Luke’s trip to Quebec City
14th August 2017
A couple of weeks ago, I was fortunate enough to visit Quebec City while on holiday in Canada. I must admit I was taken aback by how different it is from what I was expecting. While I was prepared to speak French to the locals in shops and cafés (albeit with a rather different French accent to the one I was used to after living in France for a year) I was definitely surprised by how ‘French’ the actual city itself appeared too. It showed obvious signs of European influences, especially compared with other cities in the surrounding area, which prompted me to look into the history of the city upon my return to the UK.
Quebec City, or Québec as it is officially recognised, is the capital of the Canadian province of the same name – the only province in Canada with French as its official language. It is also Canada’s second largest province in both area and population (preceded by Nunavut and Ontario respectively), with most of its inhabitants living along the Saint Lawrence river, between Montreal and Quebec City.
In 1534, Jacques Cartier, a French explorer from Brittany, first claimed the land in the name of King Francis I as the first province of New France. Gradually, more expeditions were led from France to the St. Lawrence river and in 1663, King Louis XIV decreed New France as a Royal Province.
Despite the Seven Years War and the American Revolution taking place at the same time in the area, the population grew naturally as opposed to increasing due to sudden spikes in the number of immigrants arriving. This meant that both the French language and culture were preserved despite the geographical remoteness, and remain visible in the area even today.
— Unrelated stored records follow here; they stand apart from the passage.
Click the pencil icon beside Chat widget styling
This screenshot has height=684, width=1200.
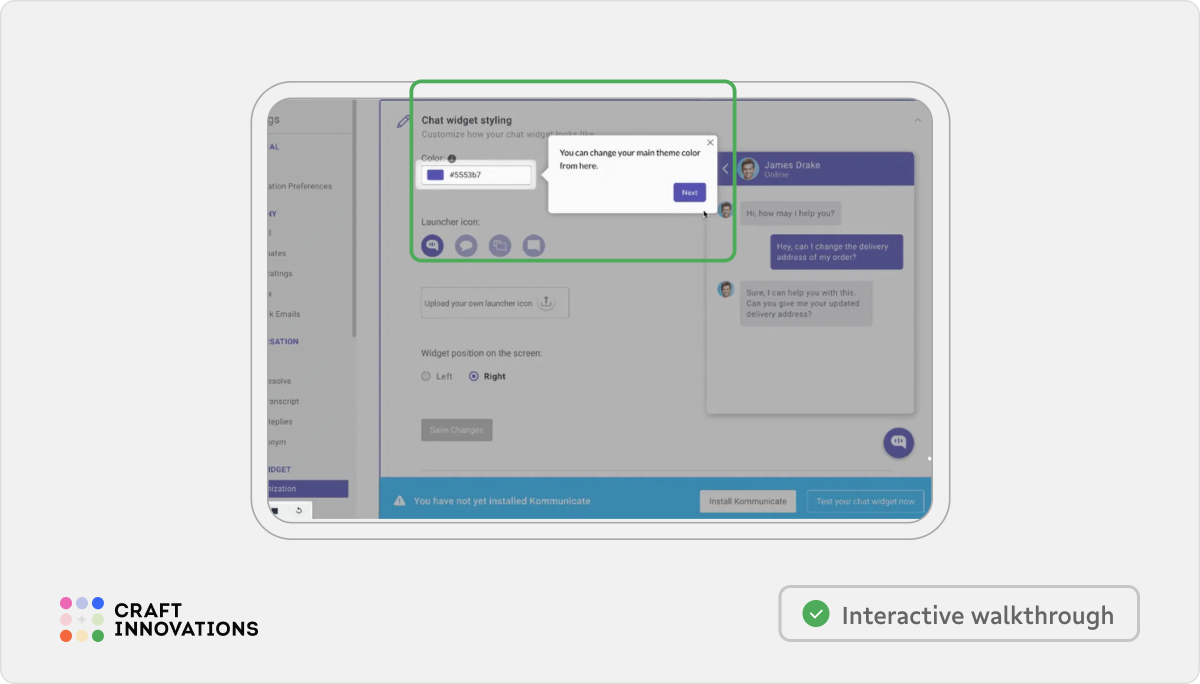[x=402, y=120]
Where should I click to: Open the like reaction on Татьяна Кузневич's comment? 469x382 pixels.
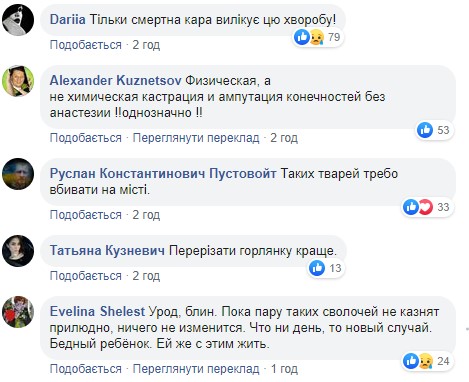317,268
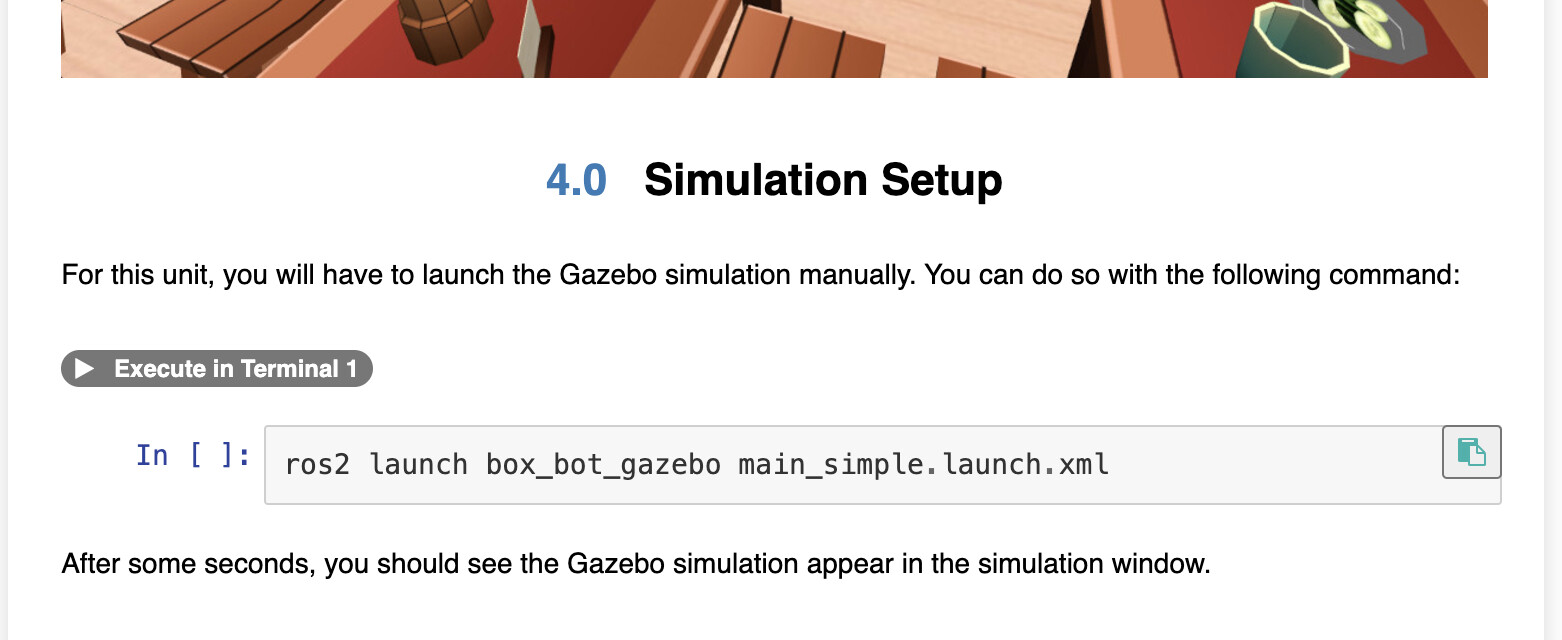Click main_simple.launch.xml in the code cell
The image size is (1562, 640).
point(923,465)
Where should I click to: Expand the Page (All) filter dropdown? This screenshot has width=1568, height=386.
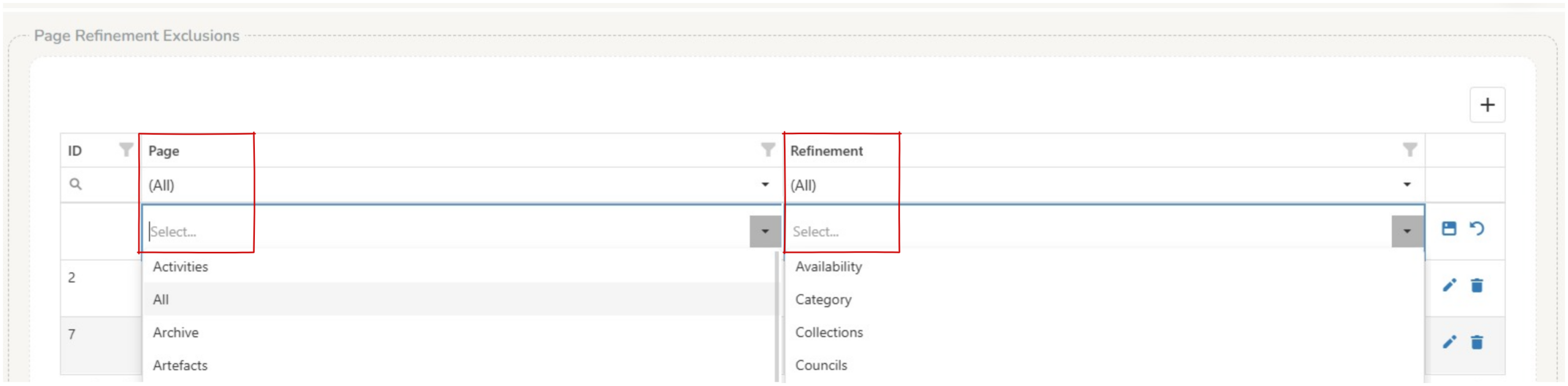(x=765, y=185)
The name Québec originates from the Algonquin word Kébec which literally means ‘where the river narrows’. The indigenous North American language is still spoken to a very minor degree in the area, though French remains the official language of the province, with almost 95% of inhabitants in the city speaking it as their first language. The English-speaking community reached its peak in the 1860s, when roughly 40% of residents knew the language, however nowadays Anglophones only account for 1.5% of the population. An estimated third of the city’s residents can speak both French and English, with the latter being as a second language, not their mother tongue.
Culture in Quebec City is largely dominated by its winter carnival, summer-music festival, and celebrations on Saint-Jean-Baptiste day. There are also tourist attractions nearby which include the Ice Hotel, Mont-Sainte-Anne ski resort, and Montmorency Falls. I was lucky enough to visit the waterfall at Montmorency myself, where I was dazzled by spectacular views of the city from afar and the landscape of the province. The highlight though has to be taking a 300 metre-long zipwire across the waterfall. I can’t pretend I wasn’t terrified, but I also wouldn’t hesitate to do it again!
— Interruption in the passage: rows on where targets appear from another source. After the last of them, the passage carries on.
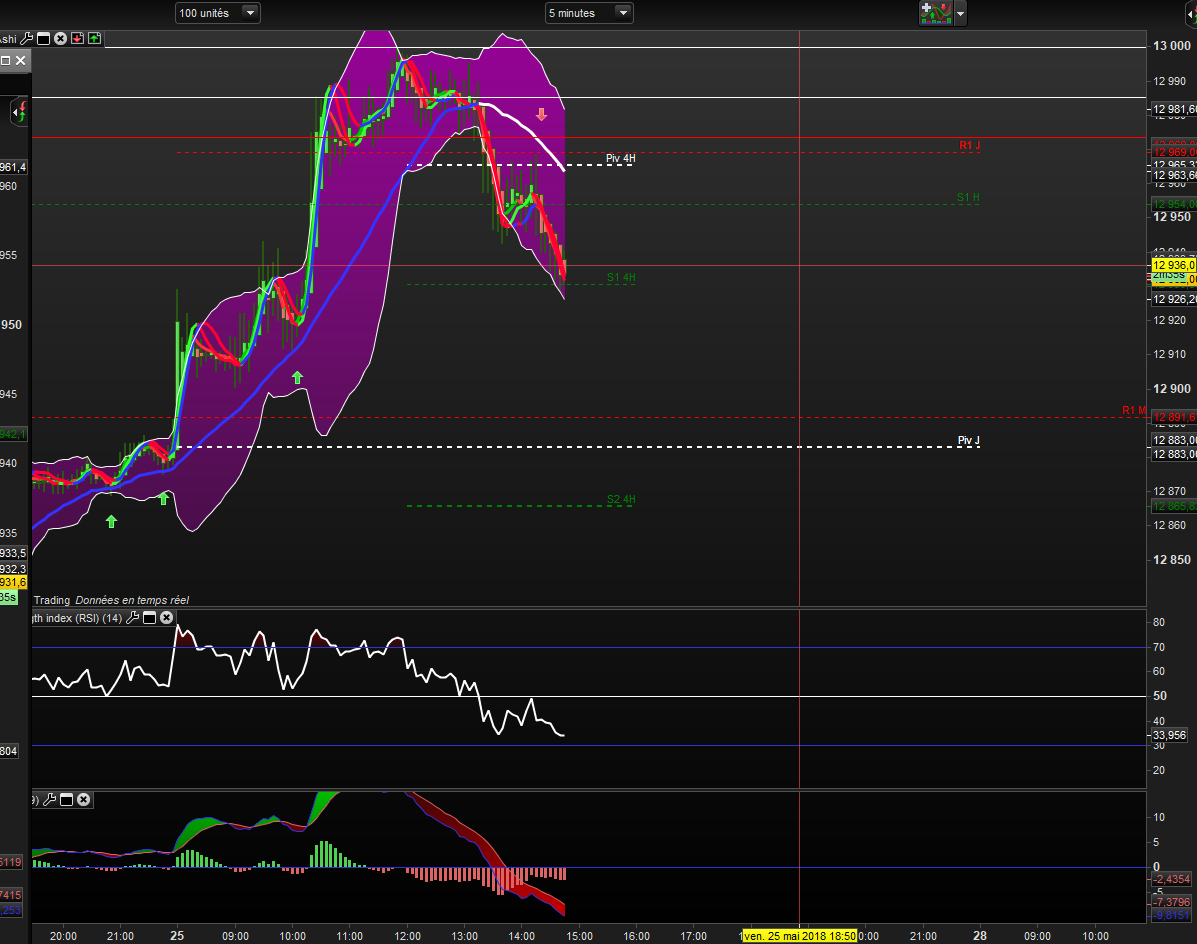The height and width of the screenshot is (944, 1197).
Task: Expand arrow next to indicator icon
Action: pos(961,13)
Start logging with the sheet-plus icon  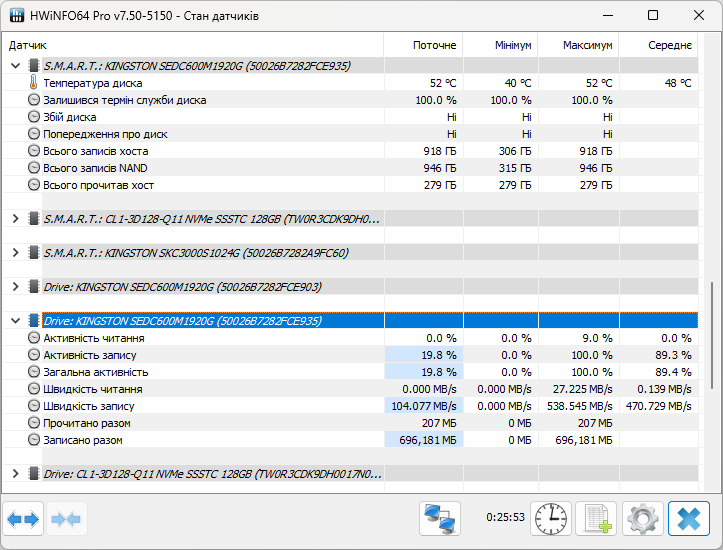click(597, 518)
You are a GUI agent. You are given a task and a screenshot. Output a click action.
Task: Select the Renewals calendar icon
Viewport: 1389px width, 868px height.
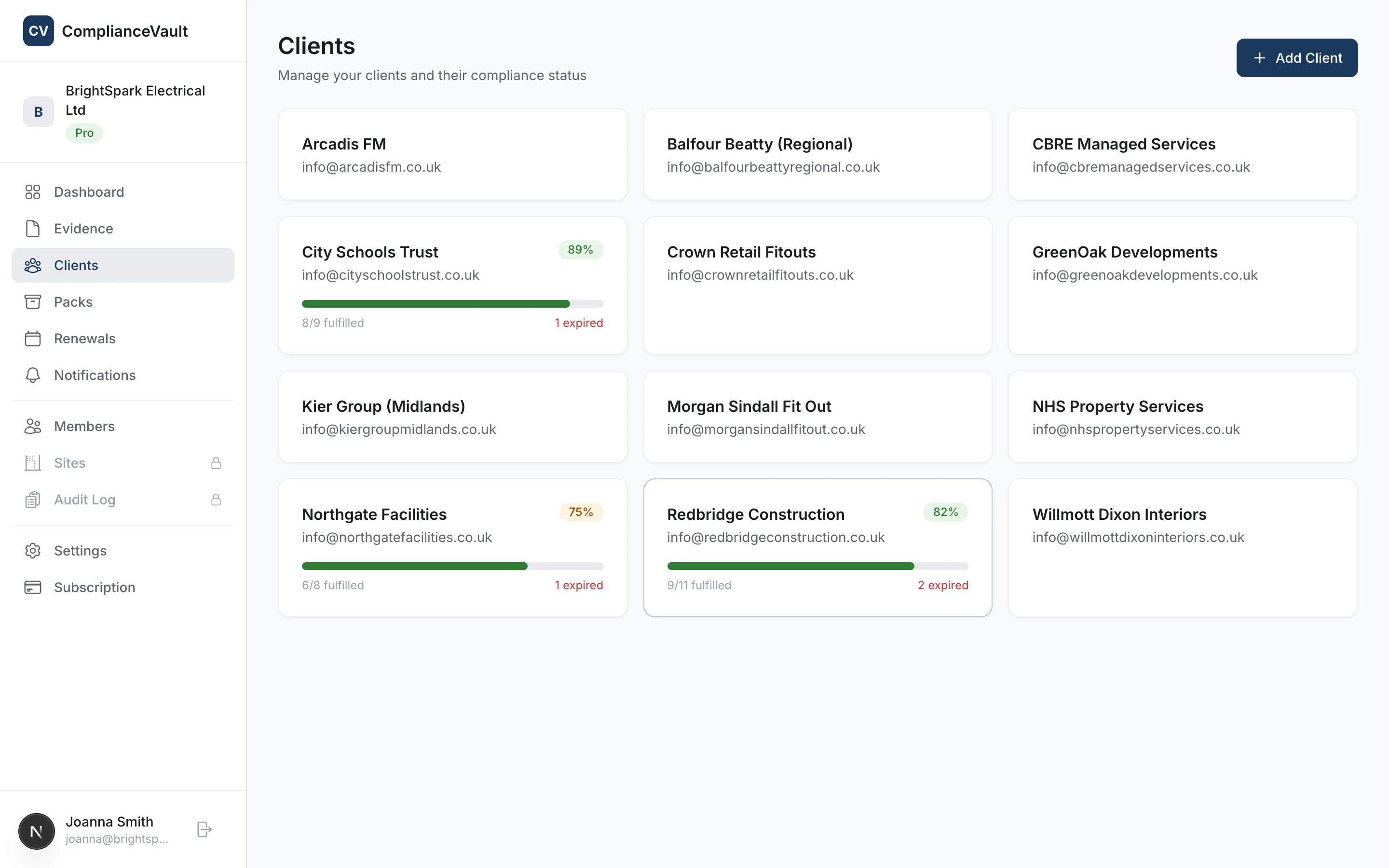pyautogui.click(x=33, y=339)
Within the city itself there are various features that make Québec a delightful and picturesque place to visit. The architecture throughout the Old Town is something to marvel at, being reminiscent of buildings characteristic to Europe and in definite contrast with the skyscrapers typical of classic North American skylines. Also worth mentioning are the citadelle, cathedral, parliament building, and ramparts which run around the city, not forgetting the walk along the St. Lawrence river waterfront – a definite favourite of mine.
While Québec is much smaller than and not at all similar to its neighbour Montreal, it is without a doubt worth a visit and brings a charming taste of Europe to the continent of North America. I would advise anyone who is considering a trip to the area to prioritise a few days in Quebec City, and I’m positive you won’t be disappointed!